Task statement:
Starting at the line that contains "Given: Go back using the left chevron", quote every line through the end of the entries, word for word, skipping the pictures.

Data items

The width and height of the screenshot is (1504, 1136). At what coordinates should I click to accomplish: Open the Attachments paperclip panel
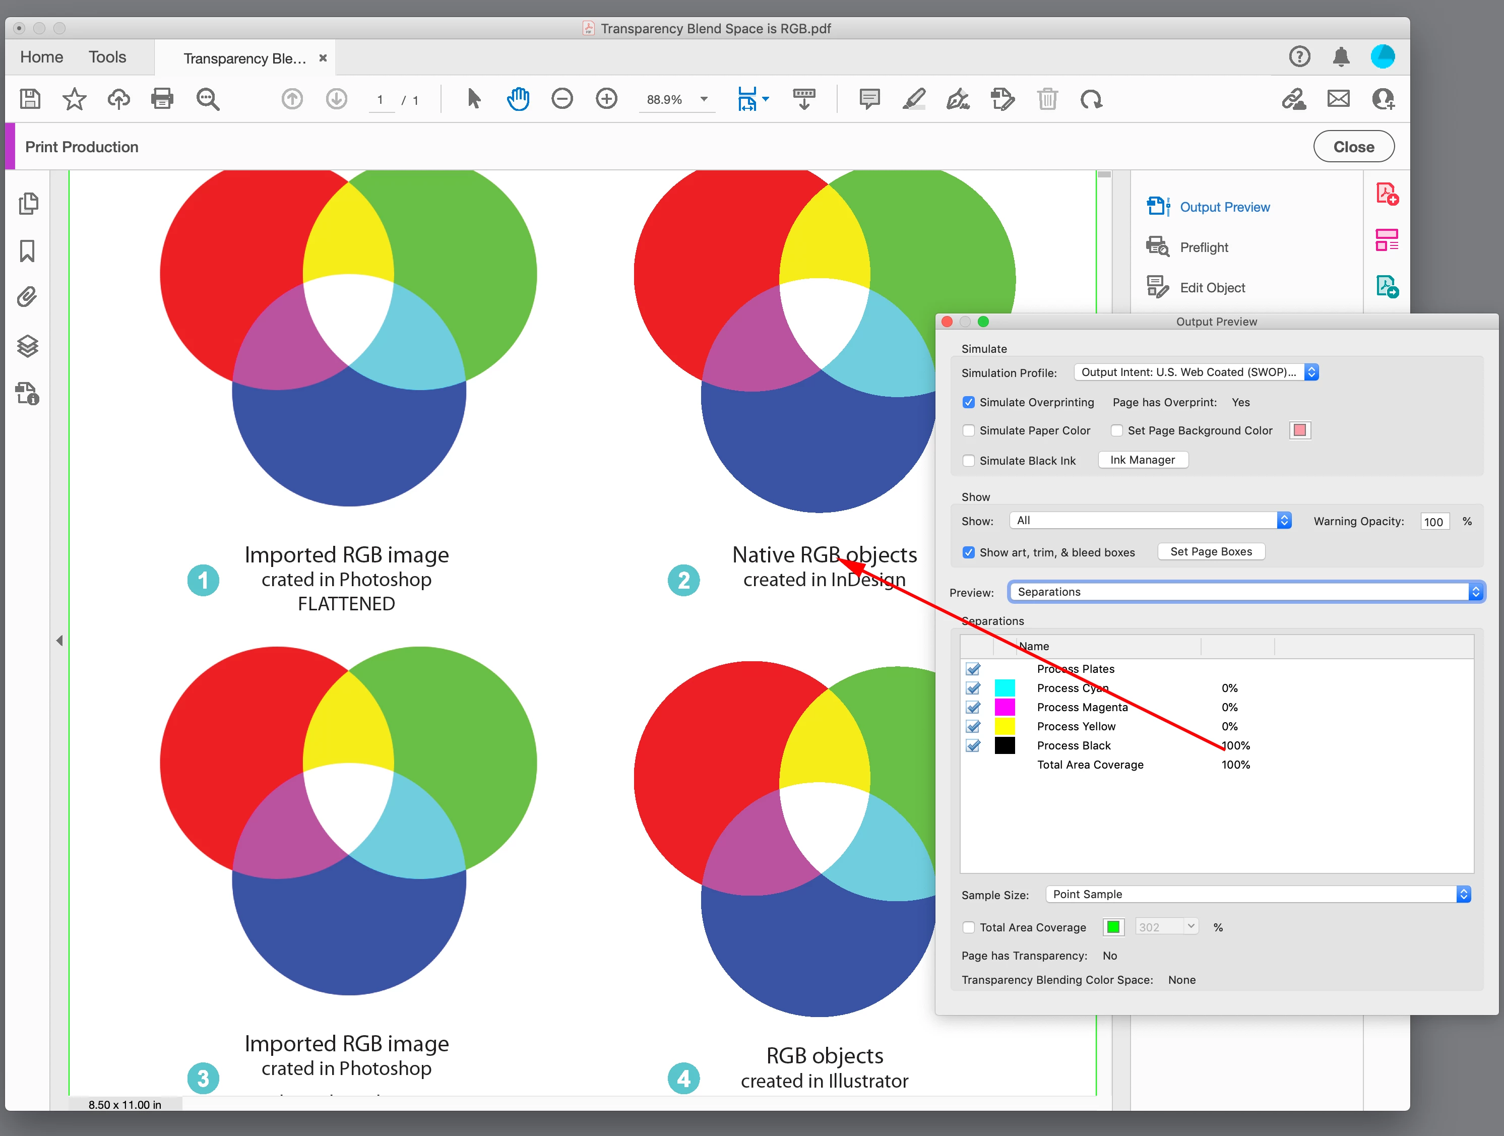(x=27, y=297)
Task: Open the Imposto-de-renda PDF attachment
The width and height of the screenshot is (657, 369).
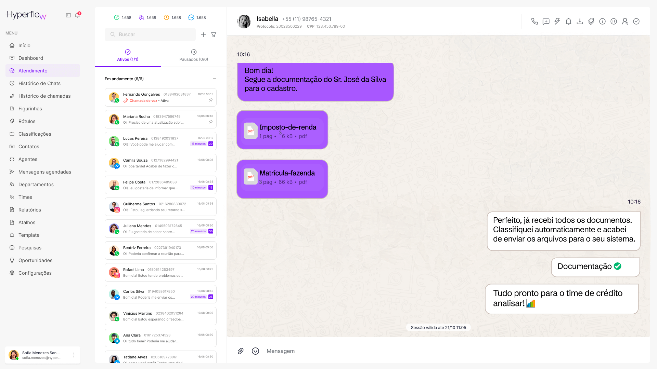Action: tap(282, 131)
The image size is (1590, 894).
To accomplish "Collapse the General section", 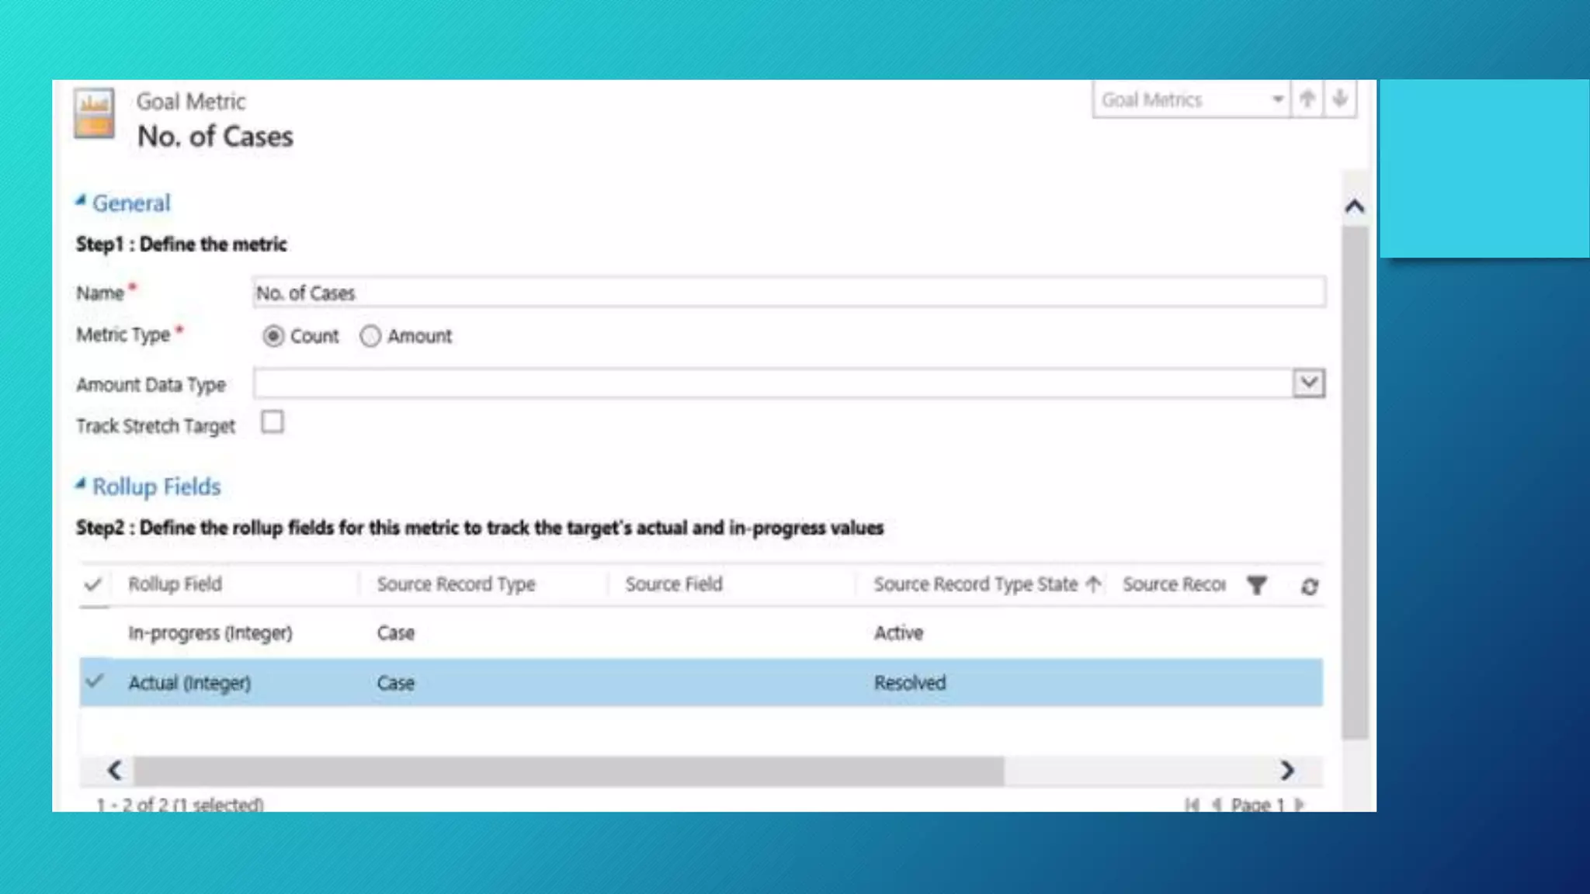I will [x=81, y=202].
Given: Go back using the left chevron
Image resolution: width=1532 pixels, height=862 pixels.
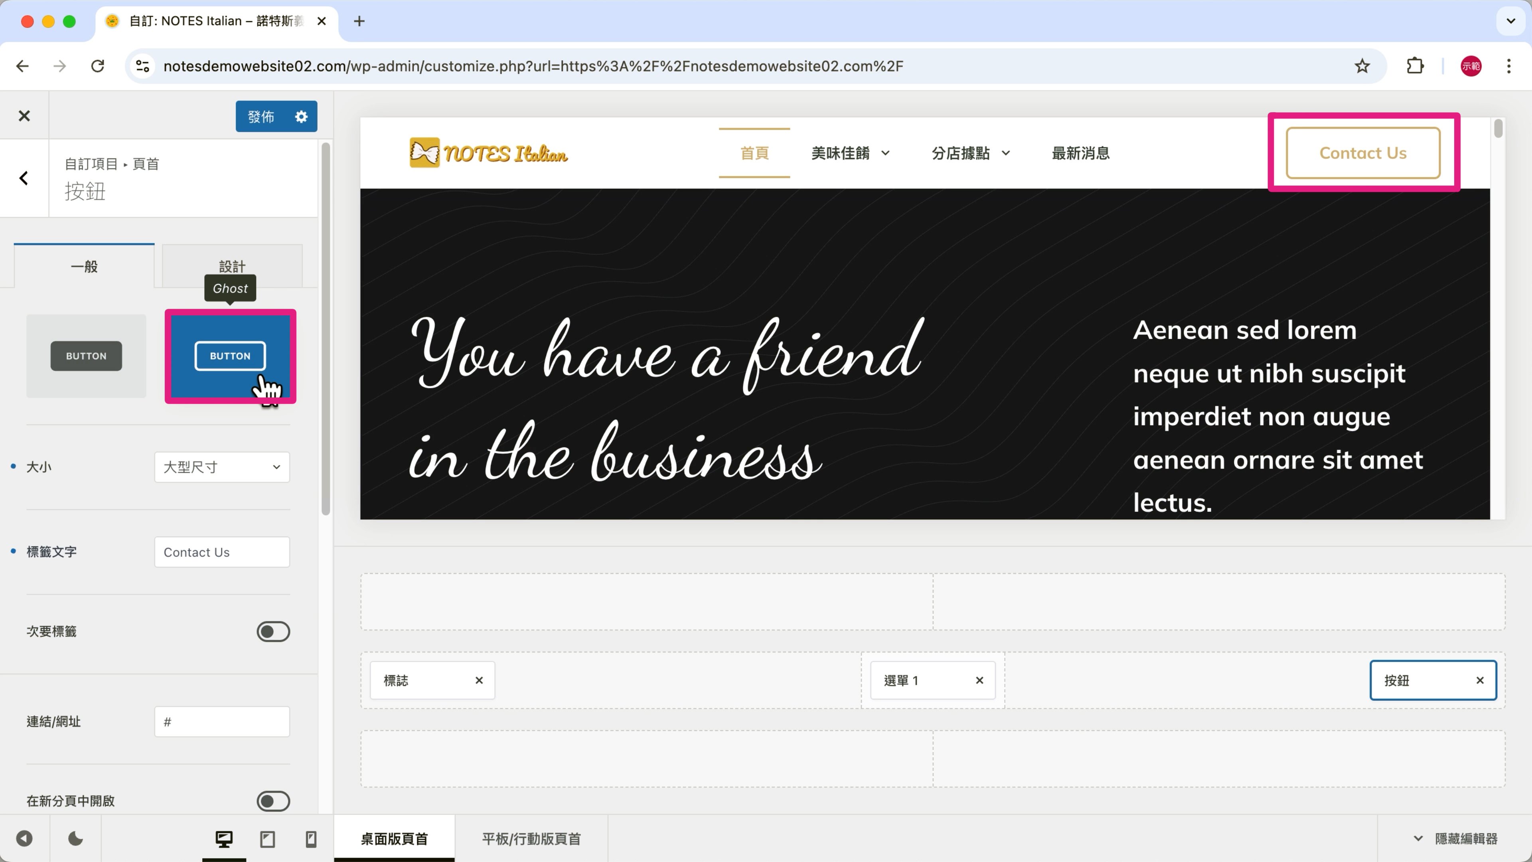Looking at the screenshot, I should pos(24,178).
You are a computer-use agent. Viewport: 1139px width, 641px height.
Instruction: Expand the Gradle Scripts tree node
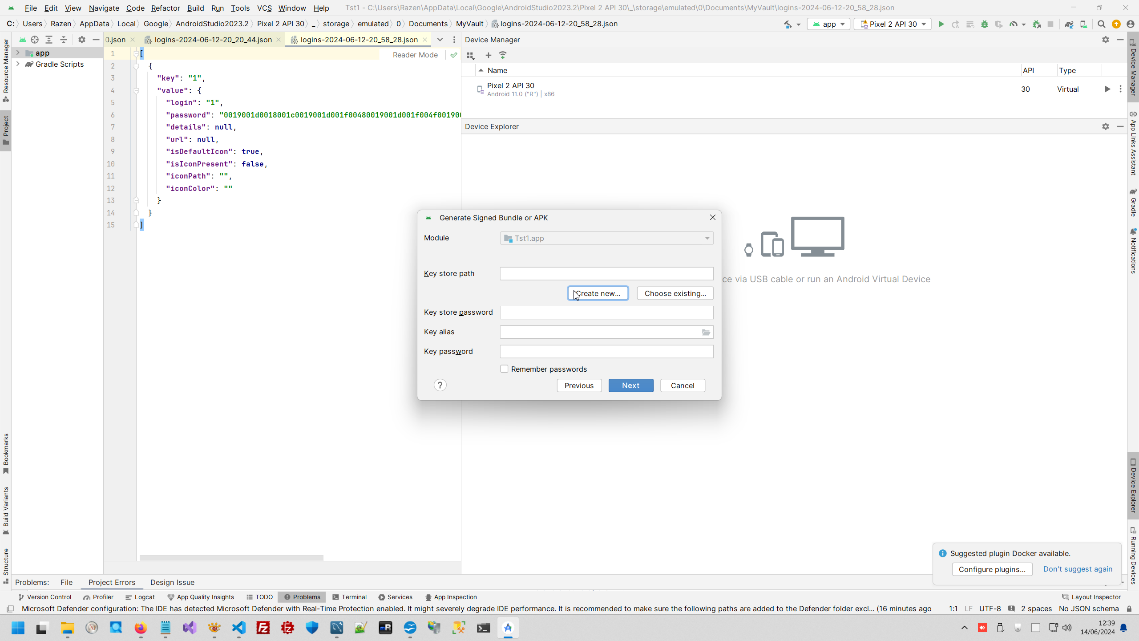coord(18,64)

Answer to this exercise:
Given: Go back using the left chevron
Image resolution: width=1532 pixels, height=862 pixels.
Looking at the screenshot, I should pos(24,178).
You are a computer-use agent. Viewport: 1139px width, 641px height.
Instruction: Expand the Gradle Scripts tree node
coord(18,64)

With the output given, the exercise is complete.